Не подлежит сомнению, что они «любили скуку», как сказала бы madame, но я, полный сил молодой холостяк, находил этот город «о, таким невеселым», но хотя я и находил его невеселым, я прожил здесь пять месяцев, в продолжение которых я, как кажется, написал громадное число писем многострадальному Джиму. Но то в них, о чем следует здесь упомянуть, заключается в следующих выдержках:
…Теперь мне уже не так трудно, как прежде. Было очень трудно в начале, так как мы меняли афишу почти через день, но теперь я овладел репертуаром и выучил все роли, которые я должен был играть. Но бывает нелегко и теперь, когда идет чей-нибудь бенефис, в особенности, когда ставится какая-нибудь пьеса из современной жизни, потому что в этом случае мне, как актеру, имеющему хороший гардероб, дают обыкновенно играть «джентльменскую роль», а такая роль всегда довольно длинна. Роль оказывается еще более трудной потому, что здесь всякий актер прибавляет от себя. Здесь никто не говорит по книге. Актеры начинают говорить то, чего нет в оригинале, и тут я совсем погибаю, и не знаю, где я, на каком месте.
Недавно мне дали очень длинную роль, которую я должен был играть на следующий день. Я просидел над ней почти всю ночь. Утром, на репетиции, наш характерный комик, с которым мне приходилось играть в этой пьесе больше, чем со всеми другими действующими лицами, спросил меня, как идут мои дела. «Да я думаю, что знаю немножко роль, — отвечал я, по крайней мере, я отлично выучил реплики». — «О, пожалуйста, не хлопочите о репликах», — весело сказал он мне в ответ. — «От меня вы не услышите ни одной реплики. Я теперь говорю свои собственные слова.

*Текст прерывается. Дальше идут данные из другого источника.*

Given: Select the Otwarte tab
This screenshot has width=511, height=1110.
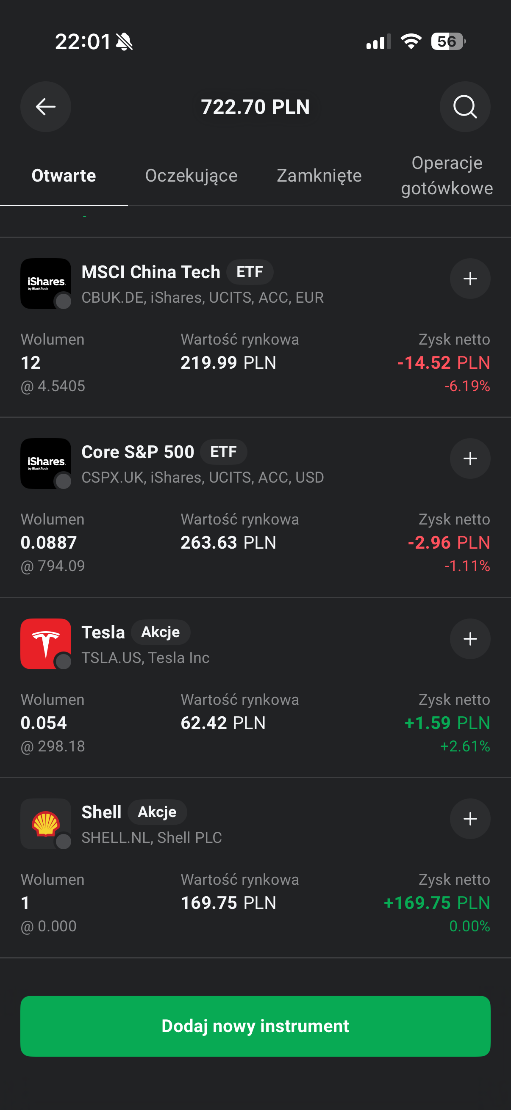Looking at the screenshot, I should click(64, 175).
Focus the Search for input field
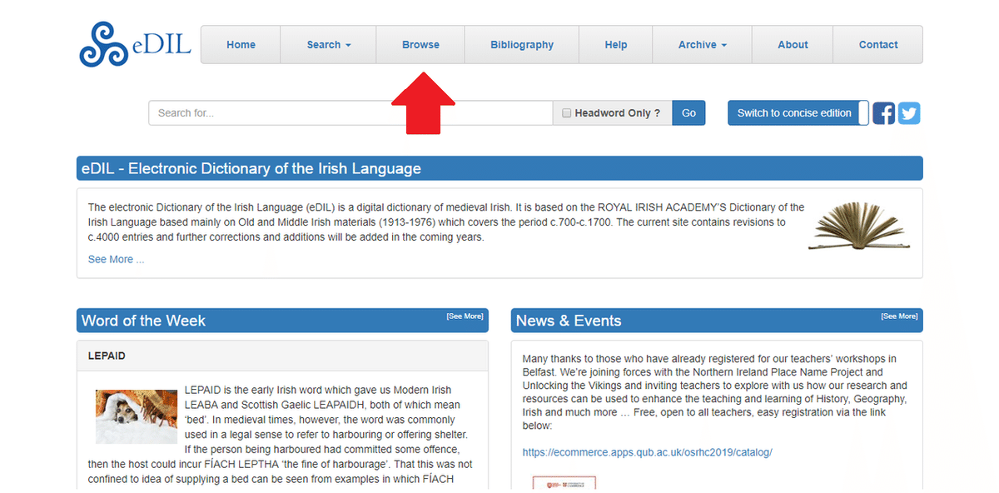Image resolution: width=999 pixels, height=493 pixels. [350, 113]

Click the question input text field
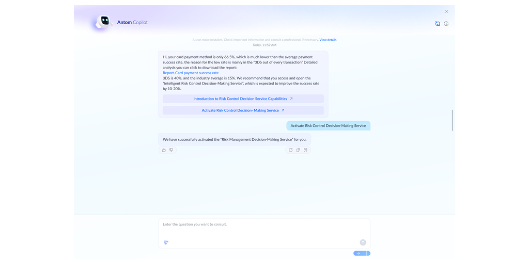pos(263,229)
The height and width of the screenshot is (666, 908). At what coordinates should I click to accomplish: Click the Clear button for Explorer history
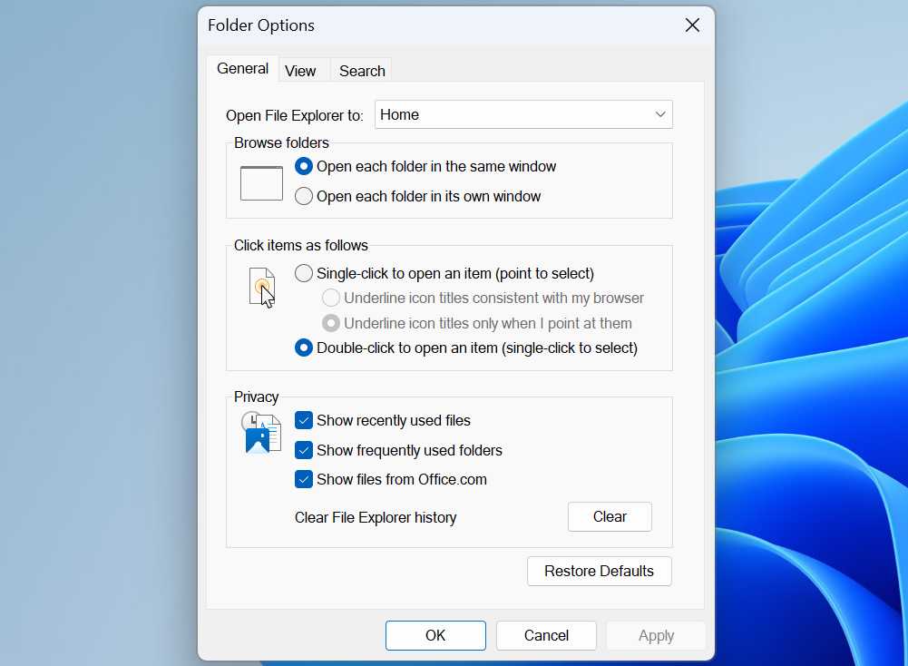(609, 516)
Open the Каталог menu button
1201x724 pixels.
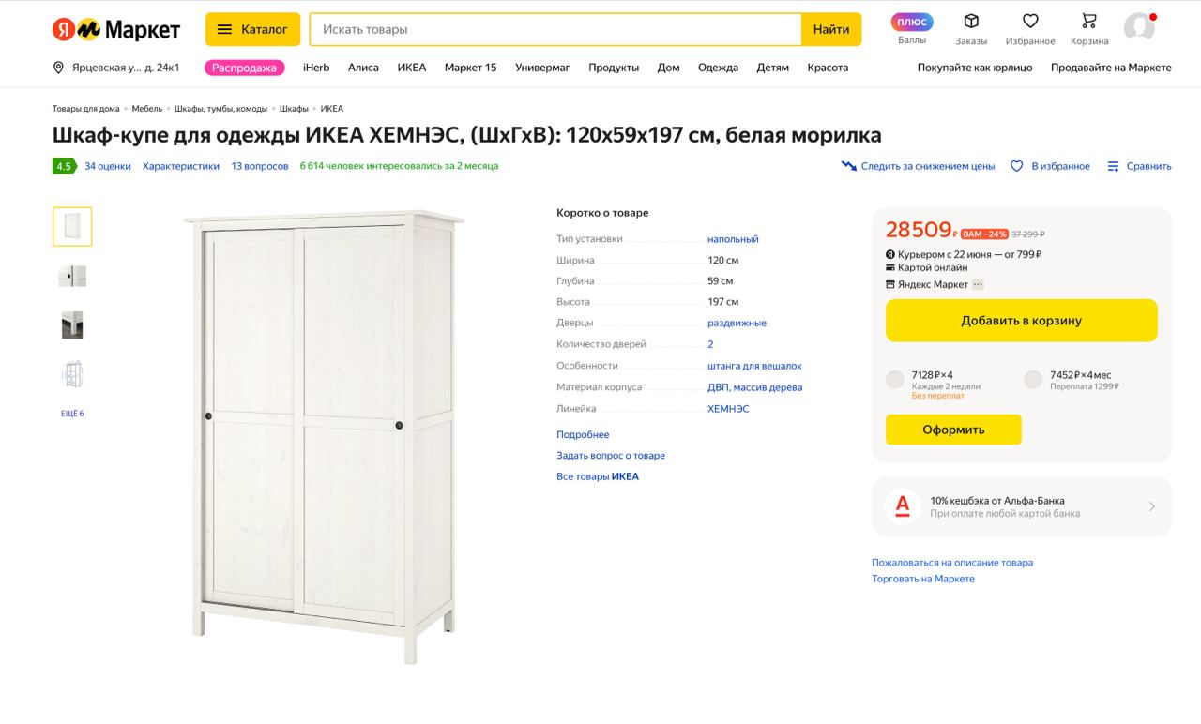252,29
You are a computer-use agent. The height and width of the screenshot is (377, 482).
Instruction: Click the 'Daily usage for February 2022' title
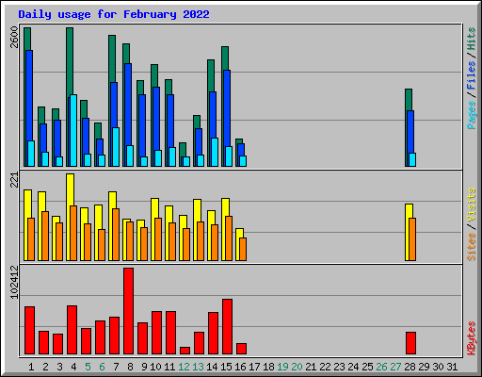click(114, 14)
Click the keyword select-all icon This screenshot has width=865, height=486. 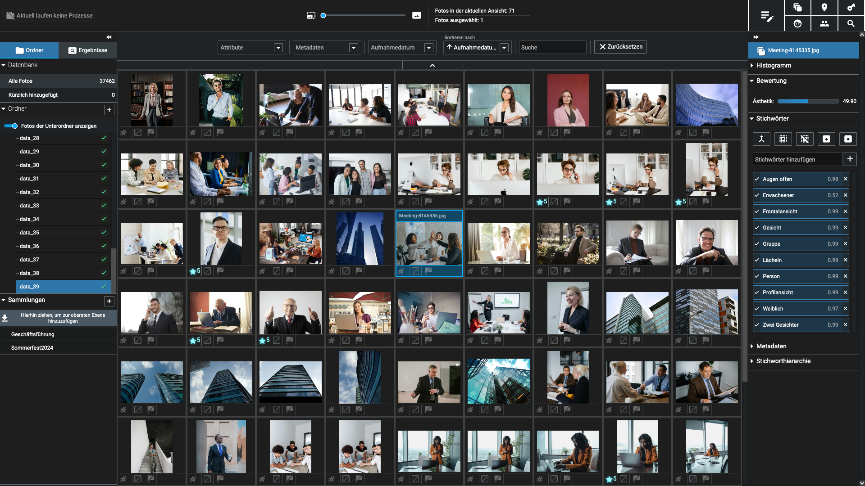[783, 139]
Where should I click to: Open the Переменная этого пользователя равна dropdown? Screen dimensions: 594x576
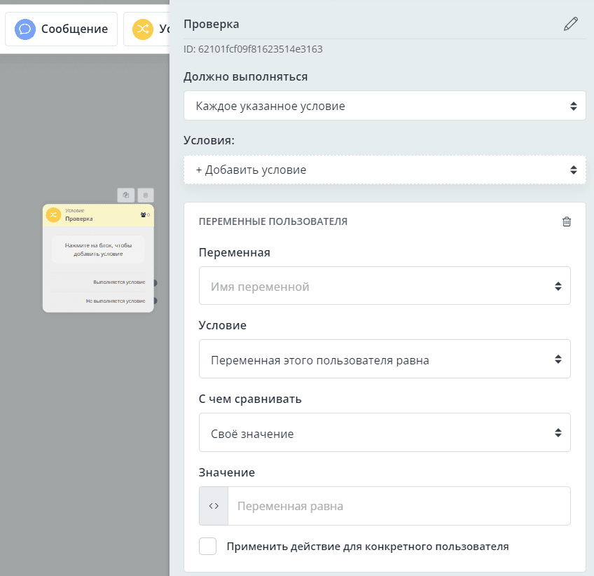pos(385,359)
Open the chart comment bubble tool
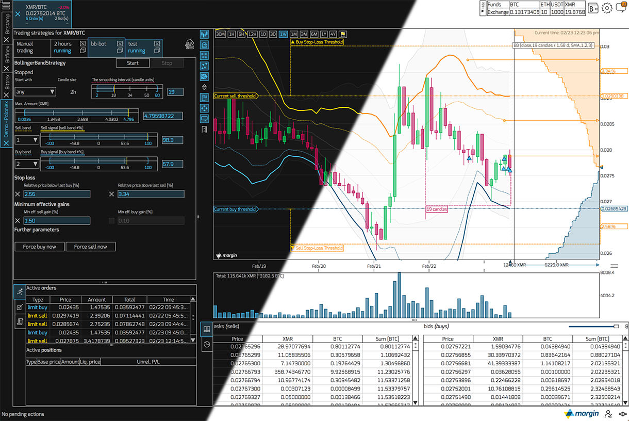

Обращайте внимание только на смысл».
Я стал обращать внимание только на смысл, но божусь тебе, что не нашел никакого смысла в том, что он говорил. Слова были его собственные, это не подлежало сомнению. Я и сам не знаю, как я справился с этим. Когда я запинался, то он помогал мне, делая намеки вроде следующих: «Продолжайте; говорите то, что у вас сказано об отце», или: «А сказали вы мне то, что говорила Сарра?»
Пожалуйста, купи мне пару подержанных триковых панталон у Стинчкома, прикажи их вымыть и пришли ко мне. Если они будут и очень поношенные, то это ничего. Мне они нужны для того, чтобы надевать их под другое трико. В будущий понедельник я должен выходить на сцену в черном трико. От него ноги кажутся страшно худыми, а они у меня и без того не очень то толсты.
Я приобрел себе пару сапог, которым цены нет (впрочем, они и должны быть такими, потому что я заплатил за них пятнадцать шиллингов). Если их растянуть в настоящую длину, то они доходят почти до талии — это американские ботфорты; с отворотами из опойка, с золотым галуном и кисточкой — это высокие старинные сапоги; с отворотами из цветной кожи вместо золотого галуна и кисточки — охотничьи сапоги; со сборами у щиколотки и раструбами в верхней части голенища, они — сапоги времен Карла или Кромвеля, смотря по тому, есть-ли на них украшение — золотой галун и бант, или нет. Но за ними надо следить зорко, потому что они имеют обыкновение, без твоего ведома, принимать совершенно другой вид, так что в то время, когда ты храбришься и поднимаешь одну ногу в таком сапоге, какие бывают у разбойника на большой дороге, другая твоя нога щеголяет в сапоге времен «кавалеров». Мы здесь очень хорошо загримировываемся для пьесы. При театре есть прекрасный гардероб.
Я, право, желал бы, чтобы афиши составлялись людьми, понимающими дело, а не кассирами. Если случится так, что кассир, почему-нибудь, не поставит твоей фамилии против чужой роли, то он непременно поставит ее против роли не существующей: если же ему удастся против известной роли поставить соответствующую фамилию, то фамилия будет исковеркана. Тут есть одно премилое созданье, ты это знаешь; меня оштрафовали на полкроны за то, что я не пришел на репетицию. А ведь я был все время там, это только через дорогу, и когда я вернулся, то репетиция была уже окончена. Во всем виноват наш дурак суфлер: он знал, где я нахожусь. Я ему за это отплачу…
ГЛАВА ПЯТНАДЦАТАЯ
Мщение
Вот дальнейшие выдержки:
…Кажется, мне придется побеспокоить тебя просьбой купить мне другой парик. Я думал, что мои собственные волосы годятся для того, чтобы играть роли современных молодых людей, но у нас думают, что они для этого слишком темны. «Будьте добродетельны, и у вас будут волосы цвета кудели», таково, по-видимому, основное правило всей театральной морали. Мне хотелось бы соблюдать такую же экономию в париках, какую соблюдает наш Первый Старик. Он выходит в одном парике во всех пьесах. Он надевает его как следует, когда бывает серьезным стариком и задом наперед, когда ему нужно быть смешным.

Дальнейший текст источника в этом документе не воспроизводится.